Chinese energy companies are welcome to explore public-private partnerships in solar, hydro and coal-to-power projects.

“Zimbabwe’s coal reserves exceed 12 billion tonnes, yet only a fraction is harnessed for energy production. Responsible investment in this space can fuel industrial growth and stabilise supply,” Rushwaya said.

“The Dinson Iron and Steel Company (Disco), a subsidiary of China’s Tsingshan Holdings Group, is leading by example.

“With a planned investment of over US$1 billion, Disco is building Africa's largest integrated steel plant in Manhize, Midlands province.

“More than just a smelter, Disco is building a steel manufacturing city, complete with residential housing, infrastructure, and power generation.”

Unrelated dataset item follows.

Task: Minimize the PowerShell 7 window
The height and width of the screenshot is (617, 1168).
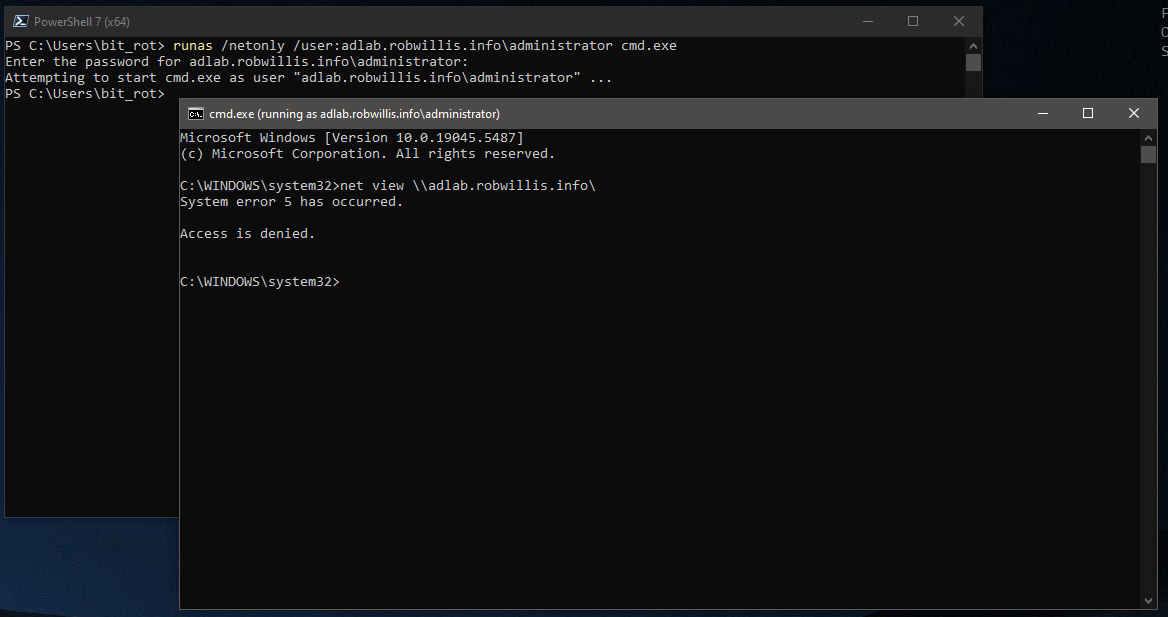Action: (x=867, y=21)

She said once complete, the plant would produce over 1,2 million tonnes of carbon steel annually, supporting local construction, manufacturing, and exports across the region, adding that Palm River Mining, another Chinese-owned company, is rapidly becoming Zimbabwe’s largest ferrochrome producer.  

With plans to ramp up to one million tonnes annually, Palm River is also exploring vertical integration opportunities, including chrome mining, smelting and export processing, the ZMF president said.

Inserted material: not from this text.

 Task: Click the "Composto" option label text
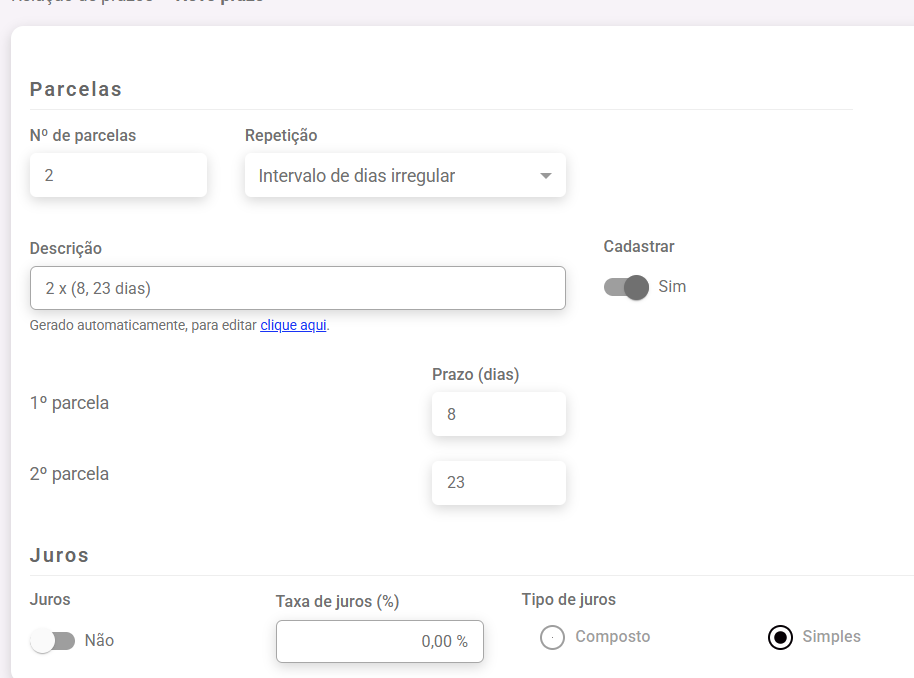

“This project supports Zimbabwe’s beneficiation agenda and presents partnership opportunities in logistics, rail and warehousing. Zimbabwe also holds significant potential in rare earth elements, crucial for magnets, electronics and defense technologies,” she said.  

“The Chishanya Rare Earth Project, being explored by Prospect Resources, has shown promising concentrations of REEs such as neodymium and praseodymium.  

“As global demand for REEs rises, Zimbabwe can be a reliable alternative to conventional suppliers.”

Rushwaya said Harare had established investor-friendly mechanisms to de-risk capital inflows, which include the One-Stop Investment Services Centre under the Zimbabwe Investment and Development Agency and the recently launched Investor Grievance Response Mechanism.  

She said these structures “ensure accountability, dispute resolution and streamlined investment processes”.  

“Moreover, Zimbabwe’s commitment to value-addition and local empowerment is central to its development strategy,” she said.  

“From rough diamond polishing and jewellery manufacturing to gold refinery plants, government is ensuring that more value is retained locally.  

“More than 1,5 million people are directly and indirectly employed by the mining industry, with small-scale and artisanal miners now being formalised and integrated into mainstream economic development.”

Rushwaya said Chinese investors were essential to Zimbabwe’s mining-driven industrialisation.

“We invite energy developers, EV manufacturers, metallurgical firms and green technology leaders to see Zimbabwe not as a raw material source, but as a partner in production, innovation and modernisation”.